Ottime diagnosi si sono accavallate nel tempo, ma sempre seguite da cure inefficaci. Tanti luminari illustri chiamati al suo capezzale per un consulto, ma al momento di bonificare la piaga infetta, di amputare la parte consunta dalla cancrena e iniziare la riabilitazione, qualcosa si inceppava e ancora si inceppa. Il problema è qui. È nel dare seguito alle parole. È passare ai fatti. Concreti. Reali. Tosti. È capire che la forze dell’ordine, l’esercito, i giubbotti anti-proiettili da soli non potranno mai bastare. È comprendere una volta per tutte che i ragazzi dei quartieri poveri, quelli cosiddetti a rischio, partono non con una, ma con cento marce in meno. Sempre svantaggiati, continuamente indietro. È rendersi conto dal fatto che quando un uomo sta affogando è inutile – se non dannoso – tenergli una lezione di nuoto; occorre lanciargli un salvagente o avere il coraggio di tuffarsi in mare per tirarlo su. Perché quanto più si agita tanto più affonda.

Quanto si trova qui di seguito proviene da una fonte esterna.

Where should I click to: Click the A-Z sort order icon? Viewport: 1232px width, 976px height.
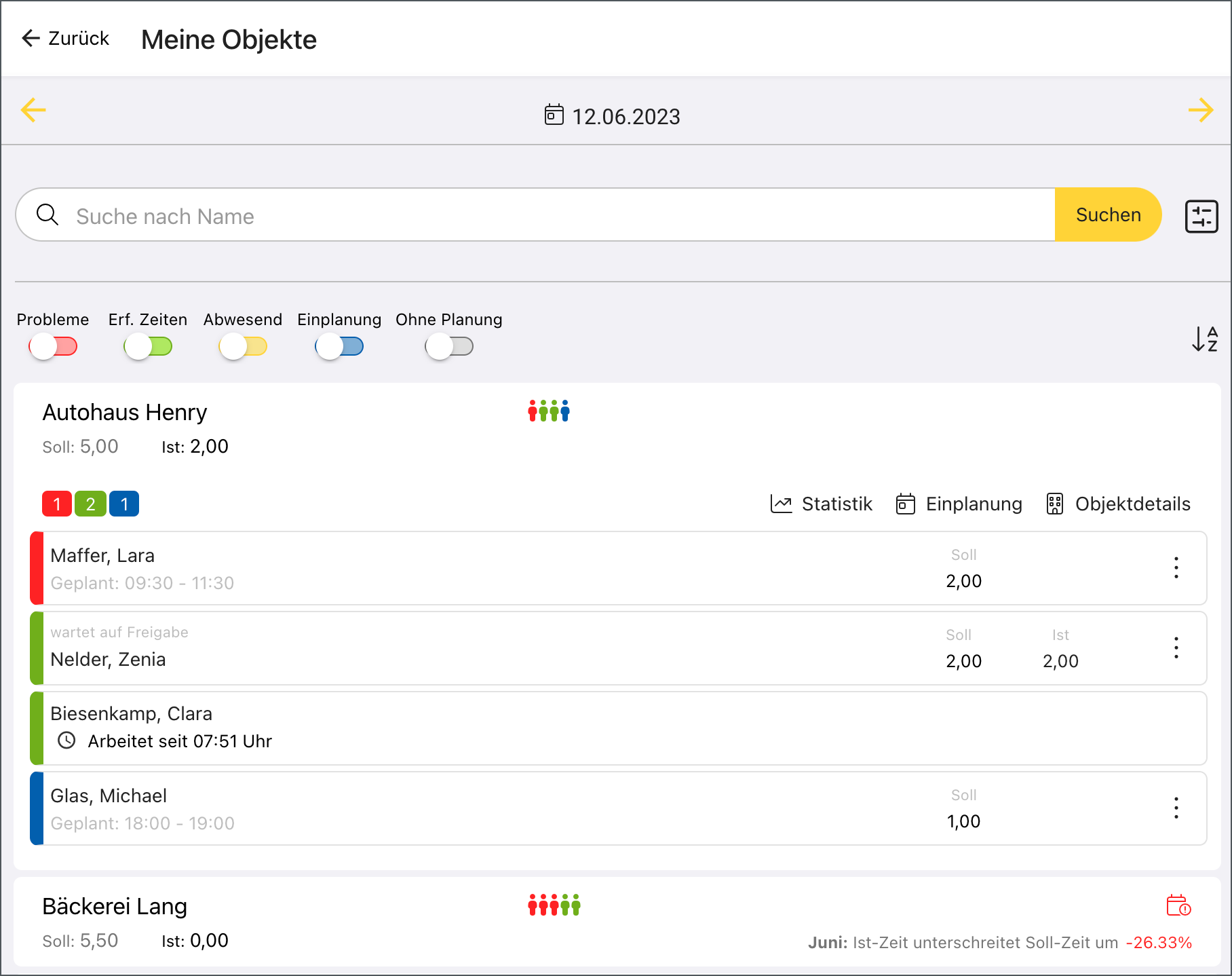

C’è bisogno di una mano che venga dall’ esterno. Una mano forte, certa, sicura. Una mano esperta. In amore, giustizia, onestà, vicinanza, innanzitutto. Perché a Napoli tanta, troppa gente si è arricchita sulla pelle dei poveri. Tanta gente campa sui problemi dei poveri. E i poveri sono arrabbiati e i loro figli lo sono ancora di più. E vanno per conto proprio, sfidando il mondo intero.
Una domanda mi martella in testa fino a farmi male: e se la violenza fosse l’ultimo grido di aiuto di questi adolescenti violenti verso una società che li tiene ai margini? Come quando il bambino piange per dire: ci sono anch’io?

Non ci dice niente il fatto che hanno messo in conto anche il carcere e il camposanto? Se gli ospedali napoletani rispetto a quelli toscani, veneti, lombardi fanno pena, la colpa non è dei delinquenti, ma di una classe politica corrotta e collusa che non ha saputo fare il suo mestiere. Se la camorra ha potuto radicarsi sul territorio fino a diventare 'normale', le cause vanno cercate altrove. Se nella lunga lista degli ultimi arrestati del clan Moccia di Afragola, compaiono i nomi di due poliziotti, occorre ammettere che siamo di fronte a qualcosa di orribilmente grave. Se un giovane onesto, dopo aver cercato per mesi un lavoro che non è riuscito a scovare da nessuna parte, per potersi sposare ha deciso di bussare all’ unica industria che funziona sul suo territorio, la camorra, qualche domanda le istituzioni se la debbono porre.

È quello il punto debole della catena. Se il signor procuratore dopo aver pensato e pesato le parole e ben sapendo di suscitare un vespaio si è espresso in quel modo, vuol dire che è giunto il tempo di fermarsi, guardarsi negli occhi e chiedersi seriamente se conviene continuare a bistrattare, isolare, ignorare i figli dei poveri dei quartieri poveri sapendo che prima o poi cadranno in pasto alla camorra maledetta o non sia giunto il momento di dire tutti insieme basta. Un giovane sano che per disperazione si consegna alla malavita organizzata è il fallimento della città, della politica, della democrazia. È il fallimento di tutti. Se non si strappa la 'manodopera spicciola' dalle mani della camorra è pura utopia pensare di poterle suonare le campane a morto.